____ Data shown

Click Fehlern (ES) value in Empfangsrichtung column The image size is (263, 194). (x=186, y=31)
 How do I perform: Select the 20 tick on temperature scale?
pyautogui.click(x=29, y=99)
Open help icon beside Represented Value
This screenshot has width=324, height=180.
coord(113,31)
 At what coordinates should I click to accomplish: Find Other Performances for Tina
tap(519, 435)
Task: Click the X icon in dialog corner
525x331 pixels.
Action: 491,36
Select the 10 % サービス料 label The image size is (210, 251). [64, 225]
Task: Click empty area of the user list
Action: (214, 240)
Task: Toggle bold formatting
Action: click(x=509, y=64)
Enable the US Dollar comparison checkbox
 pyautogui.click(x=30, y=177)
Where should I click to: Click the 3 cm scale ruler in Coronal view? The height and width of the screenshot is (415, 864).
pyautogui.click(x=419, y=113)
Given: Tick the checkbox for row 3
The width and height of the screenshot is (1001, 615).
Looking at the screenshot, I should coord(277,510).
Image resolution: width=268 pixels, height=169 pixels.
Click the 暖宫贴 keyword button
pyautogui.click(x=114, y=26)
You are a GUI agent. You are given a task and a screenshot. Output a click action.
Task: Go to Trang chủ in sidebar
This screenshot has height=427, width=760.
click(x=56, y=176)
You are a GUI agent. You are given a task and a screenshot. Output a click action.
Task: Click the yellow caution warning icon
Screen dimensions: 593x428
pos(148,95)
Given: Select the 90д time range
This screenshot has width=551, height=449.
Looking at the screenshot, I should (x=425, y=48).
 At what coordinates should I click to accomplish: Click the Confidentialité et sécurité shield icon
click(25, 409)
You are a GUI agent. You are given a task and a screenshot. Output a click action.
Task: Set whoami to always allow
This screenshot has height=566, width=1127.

________

Put every one of these rows into a numbered list, and skip any blank lines.

▶ Result for this task
1. Click Fehlern (ES) value in Empfangsrichtung column The image size is (263, 194). (x=186, y=31)
2.  How do I perform: Select the 20 tick on temperature scale?
3. pyautogui.click(x=29, y=99)
4. Open help icon beside Represented Value
5. This screenshot has width=324, height=180.
6. coord(113,31)
7.  At what coordinates should I click to accomplish: Find Other Performances for Tina
8. tap(519, 435)
9. Task: Click the X icon in dialog corner
10. 525x331 pixels.
11. Action: 491,36
12. Select the 10 % サービス料 label The image size is (210, 251). [64, 225]
13. Task: Click empty area of the user list
14. Action: (214, 240)
15. Task: Toggle bold formatting
16. Action: click(x=509, y=64)
17. Enable the US Dollar comparison checkbox
18.  pyautogui.click(x=30, y=177)
19. Where should I click to: Click the 3 cm scale ruler in Coronal view? The height and width of the screenshot is (415, 864).
20. pyautogui.click(x=419, y=113)
21. Given: Tick the checkbox for row 3
22. The width and height of the screenshot is (1001, 615).
23. Looking at the screenshot, I should coord(277,510).
24. Image resolution: width=268 pixels, height=169 pixels.
25. Click the 暖宫贴 keyword button
26. pyautogui.click(x=114, y=26)
27. You are a GUI agent. You are given a task and a screenshot. Output a click action.
28. Task: Go to Trang chủ in sidebar
29. This screenshot has height=427, width=760.
30. click(x=56, y=176)
31. You are a GUI agent. You are given a task and a screenshot. Output a click action.
32. Task: Click the yellow caution warning icon
33. Screen dimensions: 593x428
34. pos(148,95)
35. Given: Select the 90д time range
36. This screenshot has width=551, height=449.
37. Looking at the screenshot, I should (x=425, y=48).
38.  At what coordinates should I click to accomplish: Click the Confidentialité et sécurité shield icon
39. click(25, 409)
40. You are a GUI agent. You are given a task and a screenshot. Output a click action.
41. Task: Set whoami to always allow
42. This screenshot has height=566, width=1127.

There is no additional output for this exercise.